ANALYSE D'ARTICLE
Absence d’association entre les perturbateurs endocriniens et la fertilité masculine : revue systématique et méta-analyse
Cette revue explore l’association entre l’exposition aux perturbateurs endocriniens (PE) et la fertilité masculine. Une revue systématique a été réalisée et 32 articles ont été sélectionnés. Parmi eux, sept ont été inclus dans la méta-analyse et les résultats montrent un manque de corrélation significative entre les niveaux de polychlorobiphényle 153 (PCB153) ou de bisphénol A (BPA), mesurés respectivement dans le sang ou les urines, et les paramètres mesurant la qualité du sperme ou d’autres performances reproductives.
Certaines familles de perturbateurs endocriniens (PE) comme les phytoestrogènes, dioxines et furanes, plastiques, etc., sont souvent soupçonnés d’induire des effets adverses sur la reproduction, notamment masculine. Dans cette revue, les auteurs se sont attachés à suivre un protocole strict de revue systématique selon les recommandations PRISMA (Preferred Reporting Items for Systematic Reviews and Meta-Analysis). Les critères d’éligibilité des études étaient les suivants :
- infertilité et exposition non intentionnelle à des PE étudiées sur des hommes ;
- comparaison entre des hommes avec un niveau faible ou élevé d’exposition aux PE ;
- analyse de paramètres en lien avec la fertilité : qualité du sperme, taux de fertilisation, taux de grossesse, d’implantation, etc.

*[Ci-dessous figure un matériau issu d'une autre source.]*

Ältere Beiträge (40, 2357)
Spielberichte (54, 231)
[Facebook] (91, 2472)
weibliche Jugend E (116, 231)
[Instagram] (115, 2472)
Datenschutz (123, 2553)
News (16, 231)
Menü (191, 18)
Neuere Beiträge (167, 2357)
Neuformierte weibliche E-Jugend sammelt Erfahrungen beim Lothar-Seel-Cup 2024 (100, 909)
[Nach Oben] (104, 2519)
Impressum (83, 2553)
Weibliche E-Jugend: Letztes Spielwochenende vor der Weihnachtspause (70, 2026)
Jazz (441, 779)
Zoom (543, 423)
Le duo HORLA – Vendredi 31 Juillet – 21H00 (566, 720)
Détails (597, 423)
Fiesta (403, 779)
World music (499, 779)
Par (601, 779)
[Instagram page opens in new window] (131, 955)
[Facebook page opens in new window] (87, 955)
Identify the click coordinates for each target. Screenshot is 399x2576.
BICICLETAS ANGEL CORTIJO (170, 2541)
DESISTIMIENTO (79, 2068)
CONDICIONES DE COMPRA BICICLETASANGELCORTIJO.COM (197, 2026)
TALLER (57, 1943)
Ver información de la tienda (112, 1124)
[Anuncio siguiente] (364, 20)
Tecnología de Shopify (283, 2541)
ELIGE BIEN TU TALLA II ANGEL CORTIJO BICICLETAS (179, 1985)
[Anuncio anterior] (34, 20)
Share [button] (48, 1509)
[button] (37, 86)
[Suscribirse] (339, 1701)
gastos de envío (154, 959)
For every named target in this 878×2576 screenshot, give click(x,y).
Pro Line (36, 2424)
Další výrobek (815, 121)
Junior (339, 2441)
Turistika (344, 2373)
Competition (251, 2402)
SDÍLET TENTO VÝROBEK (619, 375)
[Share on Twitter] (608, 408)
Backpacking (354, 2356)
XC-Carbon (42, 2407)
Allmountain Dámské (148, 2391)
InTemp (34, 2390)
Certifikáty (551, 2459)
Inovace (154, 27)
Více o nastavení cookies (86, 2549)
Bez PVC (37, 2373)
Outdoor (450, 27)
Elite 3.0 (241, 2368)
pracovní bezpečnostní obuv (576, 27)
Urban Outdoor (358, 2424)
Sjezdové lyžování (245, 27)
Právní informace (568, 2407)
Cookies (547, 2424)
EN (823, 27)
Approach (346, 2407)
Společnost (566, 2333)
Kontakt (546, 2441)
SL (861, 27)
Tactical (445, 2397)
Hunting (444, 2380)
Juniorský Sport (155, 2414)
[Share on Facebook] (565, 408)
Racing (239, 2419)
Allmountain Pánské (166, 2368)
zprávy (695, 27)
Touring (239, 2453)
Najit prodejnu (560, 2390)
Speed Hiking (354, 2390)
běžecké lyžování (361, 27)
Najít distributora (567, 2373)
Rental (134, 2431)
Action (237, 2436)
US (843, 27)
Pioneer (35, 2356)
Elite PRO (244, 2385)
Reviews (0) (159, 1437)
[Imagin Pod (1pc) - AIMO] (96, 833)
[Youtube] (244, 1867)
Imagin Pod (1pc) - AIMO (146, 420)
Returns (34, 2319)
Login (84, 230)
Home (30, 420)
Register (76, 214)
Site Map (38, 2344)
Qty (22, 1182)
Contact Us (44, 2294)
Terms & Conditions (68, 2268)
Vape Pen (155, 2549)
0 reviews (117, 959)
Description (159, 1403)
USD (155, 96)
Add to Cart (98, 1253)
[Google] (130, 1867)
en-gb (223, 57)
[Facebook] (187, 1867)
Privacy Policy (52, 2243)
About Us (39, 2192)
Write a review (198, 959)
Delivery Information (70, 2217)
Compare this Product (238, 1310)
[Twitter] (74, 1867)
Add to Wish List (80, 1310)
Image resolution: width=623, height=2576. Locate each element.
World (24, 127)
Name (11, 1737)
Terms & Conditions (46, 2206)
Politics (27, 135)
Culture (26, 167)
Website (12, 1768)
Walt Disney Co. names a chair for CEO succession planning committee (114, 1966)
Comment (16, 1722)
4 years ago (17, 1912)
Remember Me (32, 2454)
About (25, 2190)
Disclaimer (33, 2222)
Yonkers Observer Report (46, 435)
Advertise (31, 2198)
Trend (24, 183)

Une analyse de la qualité des études sélectionnées a été effectuée à l’aide de l’outil NHLBI-NIH.
Sur les 1 194 articles recensés sur la base du titre et du résumé, 126 correspondaient aux critères d’éligibilité. Parmi eux, 80 ont été exclus après lecture de l’article ; les 32 restants ont donc fait l’objet d’une analyse de leur qualité et, au final, seulement sept ont été retenus pour la méta-analyse. Parmi ces sept, trois concernaient l’exposition au polychlorobiphényle 153 (PCB153) sanguin et quatre au bisphénol A (BPA) urinaire. Les trois études portant sur le PCB153 montraient une association inverse entre la concentration sérique de PCB153 et la qualité du sperme (trois autres études ne montrant pas d’effets du PCB153 n’ont pas été incluses dans la méta-analyse). Les quatre portant sur le BPA urinaire montraient une association inverse avec les paramètres spermatiques, la fragmentation de l’ADN ou les dommages de l’ADN spermatique (deux études ne montraient pas d’effet du BPA et une montrait une association positive avec les dommages à l’ADN ; ces trois études n’ont pas été incluses dans la méta-analyse). D’autres articles portaient sur dix autres familles de PE comme les phtalates, les parabènes, les PCB, les pesticides, les benzophénones, les substances per- et polyfluoroalkylées (PFAS), etc., mais ces articles n’ont pas été retenus pour l’analyse quantitative. Aucune association statistiquement significative n’a finalement été retrouvée entre l’exposition au BPA urinaire ni entre l’exposition au PCB153 sanguin et les paramètres spermatiques, sauf une association positive inattendue entre le PCB153 et la concentration spermatique. Une grande disparité entre les études rend toutefois l’interprétation de ces résultats compliquée et il est difficile de tirer des conclusions sur les effets nocifs potentiels des PE sur la fertilité masculine. Les auteurs recommandent donc des investigations supplémentaires.
Commentaire
On peut s’étonner qu’avec autant d’études publiées sur le sujet, seulement sept articles aient été retenus par les auteurs de cette méta-analyse. Le choix fait par les auteurs de suivre un protocole strict de revue systématique assortie d’une analyse de la qualité des études explique certainement l’exclusion d’un nombre aussi important d’études. Par exemple, la liste d’items analysés selon les recommandations PRISMA s’élève à une quarantaine et le score pour évaluer la qualité des études se base sur 12 critères. Il semble ainsi, au vu des données supplémentaires de l’article, que beaucoup d’études aient été exclues car, par exemple, la mesure des composés au niveau urinaire ou sanguin ne portait que sur un seul échantillon prélevé concomitamment à l’analyse de la qualité du sperme, et la mesure des paramètres de fertilité n’était pas faite en aveugle. On peut noter (ou regretter) que la plupart des études épidémiologiques souffrent de ces limitations, ce qui interroge sur l’intérêt d’appliquer des critères d’inclusion aussi stricts avec l’avantage, certes, de ne sélectionner que des études de qualité mais au risque de perdre en sensibilité.
Publication analysée :
Martínez MA, Marquès M, Salas‑Huetos A, et al. Lack of association between endocrine disrupting chemicals and male fertility : a systematic review and meta‑analysis. Environ mental Research 2023 ; 217 : 114942.